Pour conclure, sans être une grande œuvre romanesque exceptionnelle, ce petit roman d’aventures fut toutefois divertissant. Dommage que certains passages racistes ternissent un peu trop le récit comme ce chapitre d’introduction dont on se passerait franchement il est vrai tant la description est désolante. Un homme noir y est dépeint de façon péjorative en étant comparé à un destrier crépu … Affligeant.
L’un des rares clichés existant encore de Jack London durant l’expédition du Snark dans les îles du Pacifique aux côtés d’un autochtone (années 1910).
Dans un climat de touffeur moite, Jack London nous offre cependant un périple exotique savoureux. Certes, sa vision colonialiste un brin poussiéreuse reste quelque peu déroutante pour nous lecteurs occidentaux modernes. Néanmoins, ce livre est idéal pour les férus de littérature maritime. Il n’est en outre pas avare de rebondissements (chasse à l’homme, duels à mort, petite romance et j’en passe). Les héros enchaînent des aventures toutes plus invraisemblables les unes que les autres et se retrouvent même confrontés à une mutinerie de cannibales particulièrement glaçante.
En bref: un roman d’aventures à mi-chemin entre Mogambo et les récits flibustiers du XIXème siècle que j’affectionne particulièrement tels que Le faucon des mers ou Les quatre plumes blanches (mon billet ici) avec certes, moins de panache. Jack London ne maîtrise d’ailleurs pas particulièrement le genre romantique. Ses tentatives de romance sont maladroites et superficielles par moment comme cette fin qui demeure quelque peu expéditive et prévisible. L’aventureuse moins aboutie que l’œuvre phare, Martin Eden, de ce romancier pourtant génial semble avoir été achevée trop hâtivement.

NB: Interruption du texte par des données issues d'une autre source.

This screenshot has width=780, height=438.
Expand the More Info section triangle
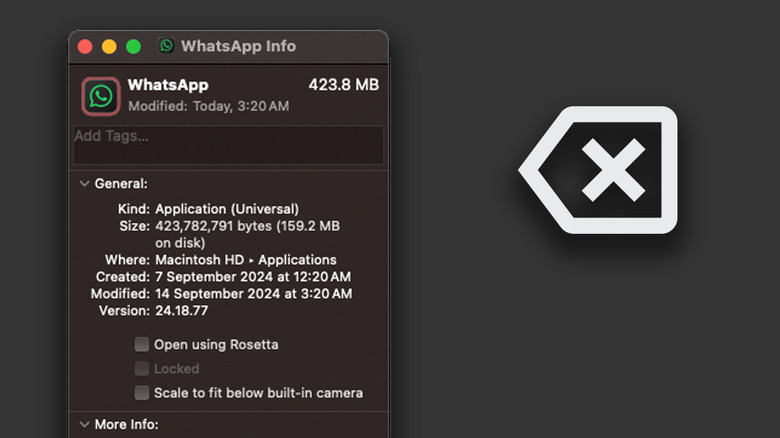[82, 425]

Un dernier commentaire concernant Jack London :
A mon sens, on ne devrait pas ignorer cette part d’ombre de l’écrivain, ses zones grises de son œuvre sont nécessaires si on souhaite connaître la véritable personnalité de Jack London. Bien que ce roman insolite ne trouve guère sa place aujourd’hui dans le courant de pensée actuelle, il nous permet d’en apprendre davantage sur l’homme qui s’est longtemps caché derrière ses écrits et non la légende que le monde littéraire a forgé de toute pièce autour de lui. Jack London était au fond, un homme pétri de contradictions, avec ses qualités tout comme ses défauts et ses faiblesses, capable de défendre la veuve et l’orphelin dans Le peuple d’en bas, d’éprouver une empathie admirable envers les bêtes, la preuve avec son magnifique roman Croc-blanc (ma toute prochaine lecture) et a contrario prêchant un darwinisme social convaincu, une pensée malheureusement très courante à la fin du XIX siècle tout comme au début du XXème siècle.

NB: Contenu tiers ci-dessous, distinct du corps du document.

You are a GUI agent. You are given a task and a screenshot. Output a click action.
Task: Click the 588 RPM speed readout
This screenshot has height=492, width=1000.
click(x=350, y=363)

Coucou ! Je l’ai lu mais n’en garde que peu de souvenirs, oups…
J’espère que tu vas bien…
Coucou Fondant! J’ai enfin réccupéré mes identifiants lol. Je viens de revenir sur la toile et je participe au read-a-thon British Mysteries. ça va toi? J’ai été très débordée mais je reviens parmi vous toutes. Je vais aussi rattraper mes lectures de vos blogs.
Mais pourquoi est-ce que tu l’as lu, finalement ?
Parce que j’ai adoré Martin Eden de Jack London. J’ai repéré le bouquin dans une foire à tout et j’ai été intriguée par sa couverture et par son résumé. J’ai vu que c’était un roman d’aventure avec une romance dans les îles Salomon et je me suis dit que ça allait me faire voyager
Je ne le connais as du tout.
Je partage ton avis sur le fait qu’une œuvre est à analyser dans son contexte et qu’elle permet d’en apprendre plus sur la façon dont les gens voyaient le monde.
Au passage, j’adore moi aussi le livre de M.Mitchell !
Belle fin de semaine.
Je ne connaissais même pas ce roman, j’avoue que je ne suis même pas certaine d’avoir lu Croc-Blanc, je n’arrive pas à me souvenir du tout du tout du tout de l’histoire ^^
Effectivement..on en revient a ce fameux debat….l’homme vs l’auteur….mais lala ils se rejoignent….et cela fait peur….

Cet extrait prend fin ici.